The Slatest

Cuba’s Economic Reform Continues, Plans to Ditch Two-Tiered Currency

A Cuban shows Cuban Pesos CUP (Left hand) and Convertible Pesos CUC (Right hand), on October 22, 2013 in Havana.

Photo by YAMIL LAGE/AFP/Getty Images

Reports out of Cuba on Tuesday show that the country is continuing its economic liberalization by jettisoning its two-tiered currency system, in favor of a single Cuban peso.

The planned change, reported by Cuban state media, will reverse the currency system that’s been in place since 1994 where the country maintained two currencies: one, the CUC, pegged to the U.S. dollar used in the tourism industry and for foreign trade, and another, the CUP, used in the local economy that is worth only a fraction of it’s twin.

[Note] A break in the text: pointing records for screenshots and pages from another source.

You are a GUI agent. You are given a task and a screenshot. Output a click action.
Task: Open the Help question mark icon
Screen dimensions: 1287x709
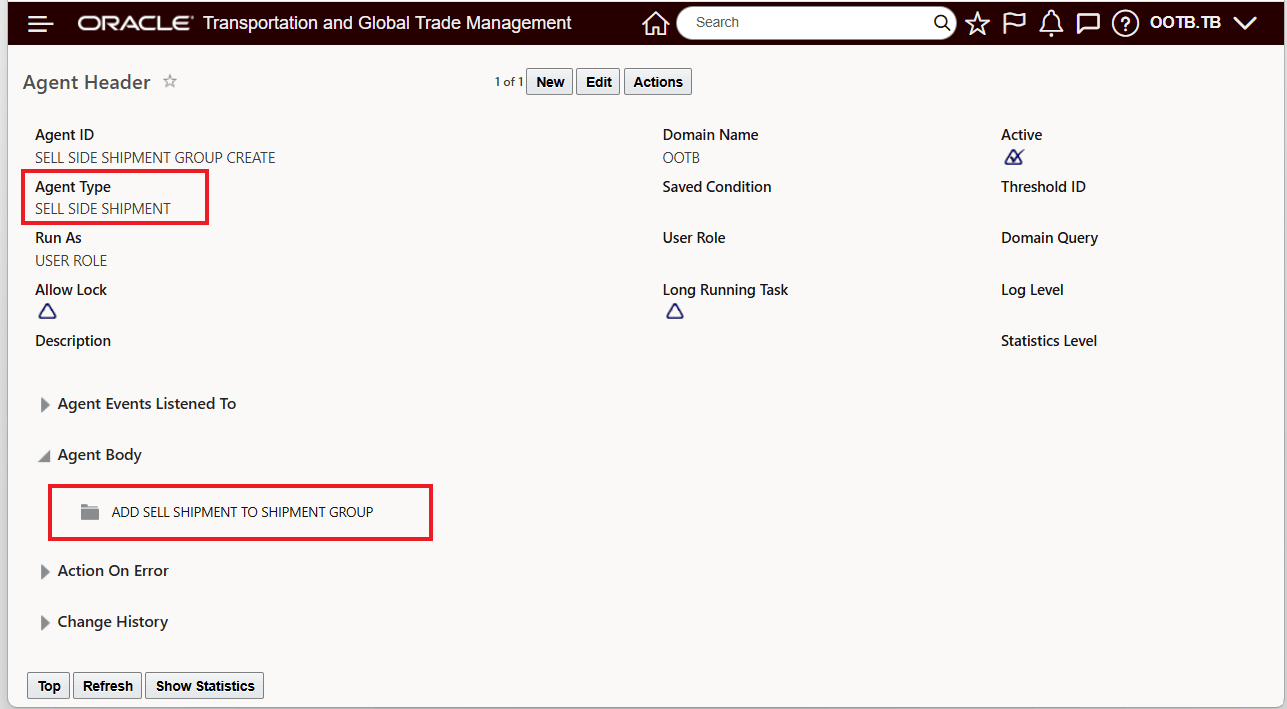[x=1125, y=22]
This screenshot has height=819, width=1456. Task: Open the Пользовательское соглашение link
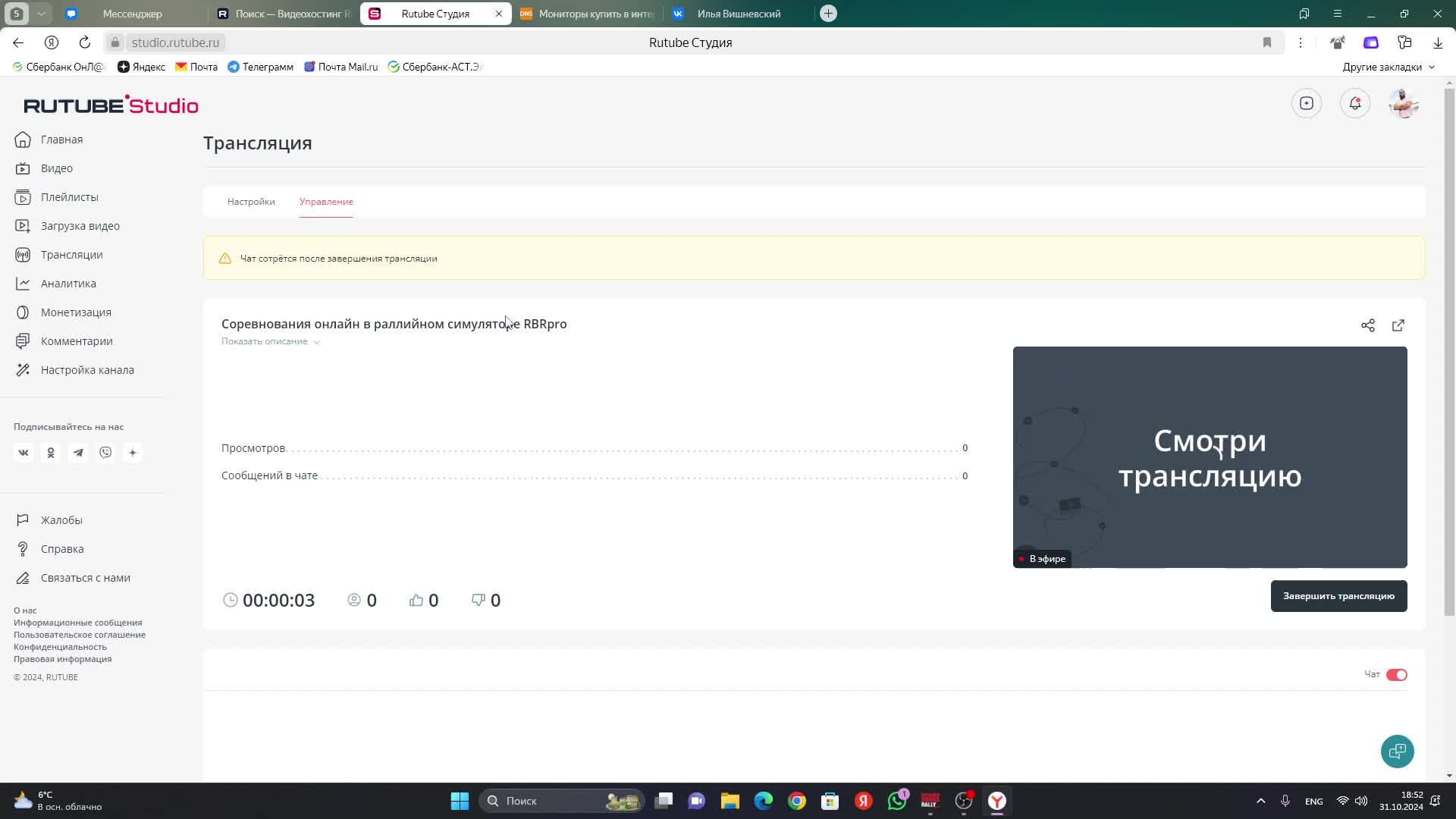pyautogui.click(x=80, y=635)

The value of the two currencies will gradually be unified, putting an end to a two-tiered currency structure, largely resented by ordinary Cubans, according to the BBC. The point of the different currencies was to protect Cuba’s fragile economy from the fluctuations of global markets. But it has negative consequences domestically, the BBC explains:

[It] angered locals paid in the much lower-value CUP and denied access to goods only available for those with convertible pesos. The policy exacerbated the creation of a two-tier class system in Cuba which divided privileged Cubans with access to the lucrative tourist and foreign-trade sectors from those working in the local economy - all-too-visibly contradicting Cuba’s supposedly egalitarian society.

The unification of the two currencies, Reuters reports, is expected to be a gradual process that could take up to 18 months. The currency change will first apply to businesses, according to Bloomberg Businessweek. The move is the latest effort by President Raul Castro, who took over for his brother Fidel Castro in 2008, to open up Cuba’s economy. Bloomberg Businessweek points out Cuba has already “loosened property laws, allowed the creation of more cooperatives and expanded the list of professions people can pursue outside state-run enterprises. Early this year the government also eased travel restrictions, letting many dissidents travel abroad more freely and return.”